Air temperatures are likely to increase so much and so rapidly that the climatic envelopes of many species will lie outside their current distributions even on decadal time scales. Thus, plant species ranges must move north and to higher elevations. At HB we have already observed colonization of the understory by tree seedlings of two species that were confined to warmer, low elevations: Pinus strobus and Quercus rubra (see Forest Composition Chapter). More such colonization by plants with long-distance dispersal mechanisms (e.g. wind, birds, large mammals) can be anticipated. In contrast, the dispersal distances of many of the perennial understory herbs are more limited. In particular, many of the herbs in the northern hardwood understory mostly grow clonally and are dispersed routinely only relatively short distances by ants (Handel et al. 1981). However, these species migrated long distances from glacial refugia in the Holocene, indicating some means of long-distance dispersal (Cain et al. 1998). For example, Vellend et al. (2003) observed dispersal of Trillium seeds by white-tailed deer. Perhaps such natural mechanisms together with assisted migration by humans will prevent the extinction of most vulnerable species in the coming decades (Honnay et al. 2002).

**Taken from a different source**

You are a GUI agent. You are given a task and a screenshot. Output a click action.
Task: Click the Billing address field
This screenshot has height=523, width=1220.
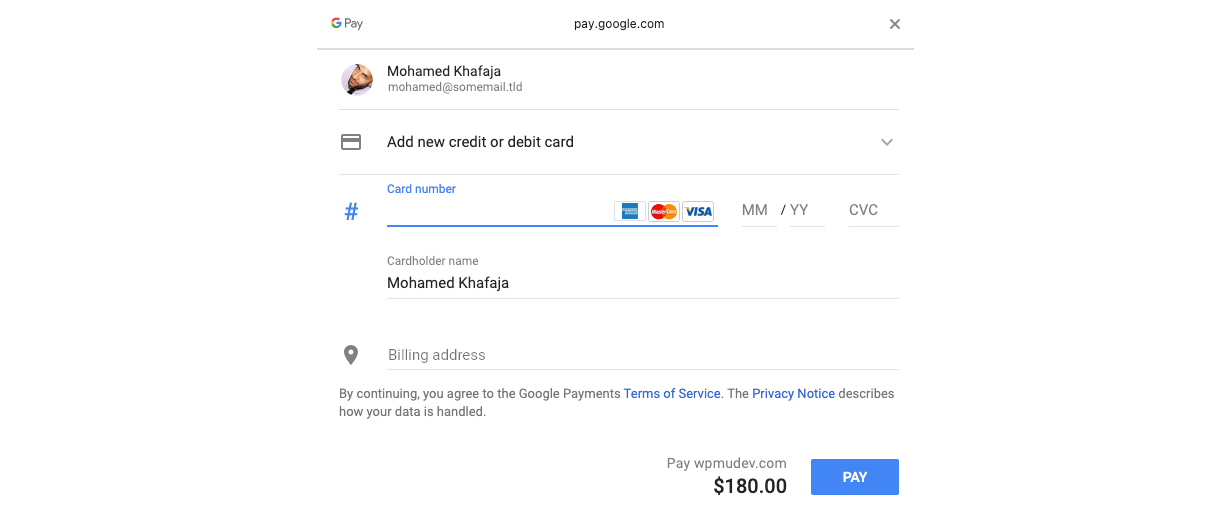pyautogui.click(x=642, y=355)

Questions for further study
What are the associations between understory vegetation composition and hydropedological units, as described in Chapter 6? Can the understory vegetation be used as a device to contribute to mapping these soil units?
What are the long-term patterns of change in understory vegetation and composition following large-scale disturbance? Can the records from the suite of harvest experiments on the south-facing watersheds (W2, W4, W5, W101) provide a basis for synthesizing these patterns?
How will understory vegetation respond to global climate change and other environmental changes? For example, what will be the effects of changes in the timing of spring and fall? Do herb life history classifications provide an effective context for predicting these responses?
How can Hubbard Brook Experimental Forest serve as a laboratory for evaluating “assisted migration” strategies for preventing extinction of slowly-dispersed understory plant species?